The American comedian Bill Hicks once said: “Have you ever been to the Kennedy assassination museum? It’s actually in the book depository and it’s great, really great; everything is set up just the way it was on the day of the assassination. And it’s accurate too…because Oswald isn’t in it.”

Millions of people still believe that Oswald did not, could not have killed Kennedy. Who could accept believe that a pathetic drifter and wife beater kicked out of the marines could kill arguably the most popular American president there has ever been? And then that assassin would himself be murdered 24-hours later? There must have been a conspiracy.

Bugliosi, a famous American attorney, is perhaps better qualified than anyone else to judge. He is the author of the magisterial Reclaiming History, a 1648-page dissection of the Kennedy assassination, the fruits of more than 20 years’ investigative work. The conclusion? Oswald did it and he did it alone.

Four Days is Bugliosi’s briefer (about 500 pages, not including references) definitive account of what happened the day of the assassination and the three days that followed.
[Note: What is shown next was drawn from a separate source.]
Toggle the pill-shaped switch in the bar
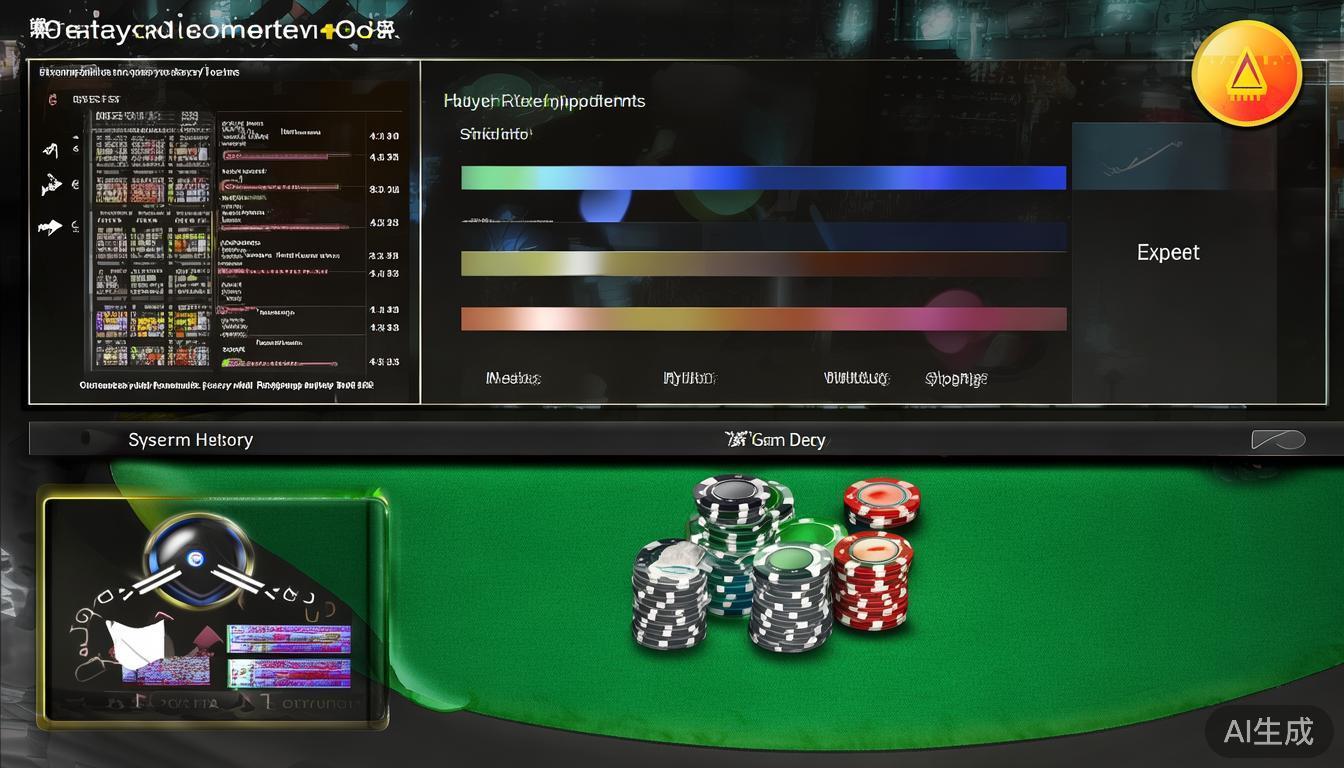The width and height of the screenshot is (1344, 768). point(1278,440)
Four Days is quite brilliant; the eyewitness accounts of the people who saw Oswald and then the gun in the depository window in the minutes leading up to the assassination are truly chilling - particularly the account of the man with a clear view, who mistakenly assumed Oswald was a secret serviceman.

The sheer number of people included can make the reader’s head spin but Bugliosi has injected enough personality into the principal players to keep confusion to a minimum.
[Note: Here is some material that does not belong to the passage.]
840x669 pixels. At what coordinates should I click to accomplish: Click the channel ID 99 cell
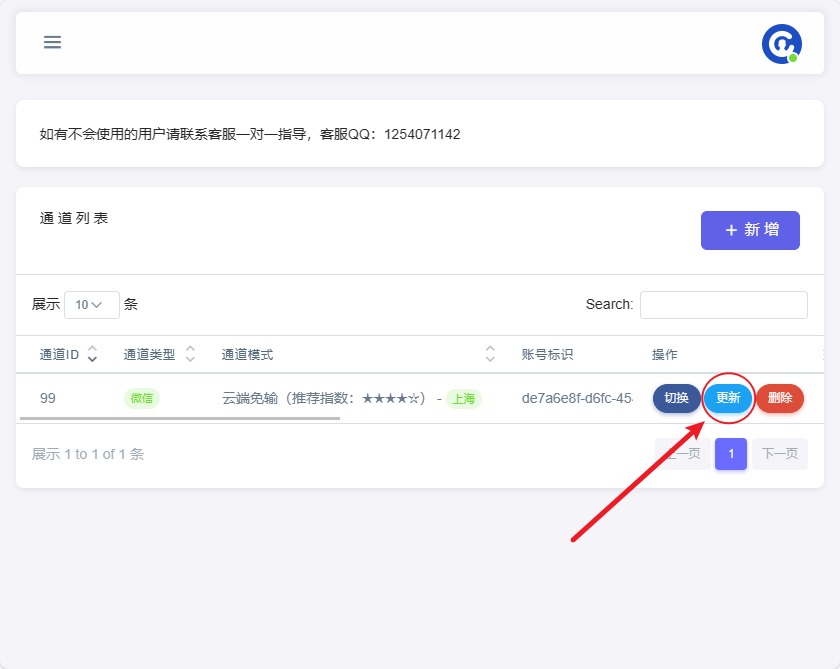[48, 398]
The only problem I had with Four Days is that it is written in the present tense; writing ‘he thinks’ instead of ‘he thought’ when discussing past events does not make for a more dramatic read, just a slightly more awkward one.

I would urge anyone interested in the Kennedy assassination to read Four Days and nothing else. Life’s too short to consider the impossibilities put forward by conspiracists (my favourite is that a man fired a poison dart from his umbrella into Kennedy’s neck to set him up for a head-shot fired from the grassy knoll).

This is a great book, although not an original idea. Jacqueline Kennedy asked author William Manchester to write The Death of a President back in 1967. This is also a detailed moment-by-moment account of the assassination and is a masterwork, albeit a flawed one, thanks to Manchester’s efforts to be kind to Mrs Kennedy.

Then came Jim Bishop’s The Day Kennedy Was Shot, another painstaking account of the assassination. While Bugliosi’s is by far the better book, it is interesting to note that after forty-five years of conspiracist activity, the story hasn’t changed: Oswald did it and he did it alone.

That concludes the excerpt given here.